=== Written instruction ===
Quote all of the following entries verbatim, keeping every line unchanged.

* begin Data for the task *

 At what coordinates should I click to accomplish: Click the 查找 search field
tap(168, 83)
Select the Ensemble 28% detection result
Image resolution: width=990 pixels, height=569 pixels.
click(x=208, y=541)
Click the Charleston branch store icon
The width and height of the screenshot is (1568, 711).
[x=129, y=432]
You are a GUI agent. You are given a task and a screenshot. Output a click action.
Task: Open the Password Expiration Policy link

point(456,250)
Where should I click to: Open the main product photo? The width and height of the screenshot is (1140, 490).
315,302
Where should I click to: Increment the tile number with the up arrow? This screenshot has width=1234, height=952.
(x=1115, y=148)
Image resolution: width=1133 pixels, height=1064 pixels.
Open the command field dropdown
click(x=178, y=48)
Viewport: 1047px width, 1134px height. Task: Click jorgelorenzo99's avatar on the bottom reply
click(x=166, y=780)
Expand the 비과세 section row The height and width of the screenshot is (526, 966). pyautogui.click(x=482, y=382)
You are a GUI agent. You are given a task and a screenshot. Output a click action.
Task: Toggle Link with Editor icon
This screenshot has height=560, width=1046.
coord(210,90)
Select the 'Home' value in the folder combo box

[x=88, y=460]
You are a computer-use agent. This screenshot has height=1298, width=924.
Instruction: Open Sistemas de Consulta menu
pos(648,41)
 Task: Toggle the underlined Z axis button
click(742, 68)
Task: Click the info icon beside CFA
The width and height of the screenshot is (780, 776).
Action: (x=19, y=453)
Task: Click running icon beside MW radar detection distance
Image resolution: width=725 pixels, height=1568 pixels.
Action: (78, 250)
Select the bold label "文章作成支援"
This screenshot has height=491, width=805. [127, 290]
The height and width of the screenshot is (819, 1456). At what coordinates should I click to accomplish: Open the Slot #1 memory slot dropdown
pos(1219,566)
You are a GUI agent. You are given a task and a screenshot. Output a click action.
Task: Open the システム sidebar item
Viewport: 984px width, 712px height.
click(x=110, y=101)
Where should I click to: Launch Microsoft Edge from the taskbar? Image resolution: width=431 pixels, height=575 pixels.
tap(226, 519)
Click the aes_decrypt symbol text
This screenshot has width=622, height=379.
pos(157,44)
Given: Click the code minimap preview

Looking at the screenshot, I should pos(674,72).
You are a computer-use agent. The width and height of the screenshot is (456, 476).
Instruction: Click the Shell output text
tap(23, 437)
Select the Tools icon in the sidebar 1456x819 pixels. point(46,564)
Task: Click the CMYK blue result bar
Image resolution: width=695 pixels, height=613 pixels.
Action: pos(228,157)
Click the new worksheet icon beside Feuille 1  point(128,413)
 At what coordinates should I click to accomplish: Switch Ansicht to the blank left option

* end Data for the task *

=== Output below ===
 At what coordinates should I click to accomplish: Click the 查找 search field
tap(168, 83)
Select the Ensemble 28% detection result
Image resolution: width=990 pixels, height=569 pixels.
click(x=208, y=541)
Click the Charleston branch store icon
The width and height of the screenshot is (1568, 711).
[x=129, y=432]
You are a GUI agent. You are given a task and a screenshot. Output a click action.
Task: Open the Password Expiration Policy link

point(456,250)
Where should I click to: Open the main product photo? The width and height of the screenshot is (1140, 490).
315,302
Where should I click to: Increment the tile number with the up arrow? This screenshot has width=1234, height=952.
(x=1115, y=148)
Image resolution: width=1133 pixels, height=1064 pixels.
Open the command field dropdown
click(x=178, y=48)
Viewport: 1047px width, 1134px height. Task: Click jorgelorenzo99's avatar on the bottom reply
click(x=166, y=780)
Expand the 비과세 section row The height and width of the screenshot is (526, 966). pyautogui.click(x=482, y=382)
You are a GUI agent. You are given a task and a screenshot. Output a click action.
Task: Toggle Link with Editor icon
This screenshot has height=560, width=1046.
coord(210,90)
Select the 'Home' value in the folder combo box

[x=88, y=460]
You are a computer-use agent. This screenshot has height=1298, width=924.
Instruction: Open Sistemas de Consulta menu
pos(648,41)
 Task: Toggle the underlined Z axis button
click(742, 68)
Task: Click the info icon beside CFA
The width and height of the screenshot is (780, 776).
Action: (x=19, y=453)
Task: Click running icon beside MW radar detection distance
Image resolution: width=725 pixels, height=1568 pixels.
Action: (78, 250)
Select the bold label "文章作成支援"
This screenshot has height=491, width=805. [127, 290]
The height and width of the screenshot is (819, 1456). At what coordinates should I click to accomplish: Open the Slot #1 memory slot dropdown
pos(1219,566)
You are a GUI agent. You are given a task and a screenshot. Output a click action.
Task: Open the システム sidebar item
Viewport: 984px width, 712px height.
click(x=110, y=101)
Where should I click to: Launch Microsoft Edge from the taskbar? Image resolution: width=431 pixels, height=575 pixels.
tap(226, 519)
Click the aes_decrypt symbol text
This screenshot has width=622, height=379.
pos(157,44)
Given: Click the code minimap preview

Looking at the screenshot, I should pos(674,72).
You are a computer-use agent. The width and height of the screenshot is (456, 476).
Instruction: Click the Shell output text
tap(23, 437)
Select the Tools icon in the sidebar 1456x819 pixels. point(46,564)
Task: Click the CMYK blue result bar
Image resolution: width=695 pixels, height=613 pixels.
Action: pos(228,157)
Click the new worksheet icon beside Feuille 1  point(128,413)
 At what coordinates should I click to accomplish: Switch Ansicht to the blank left option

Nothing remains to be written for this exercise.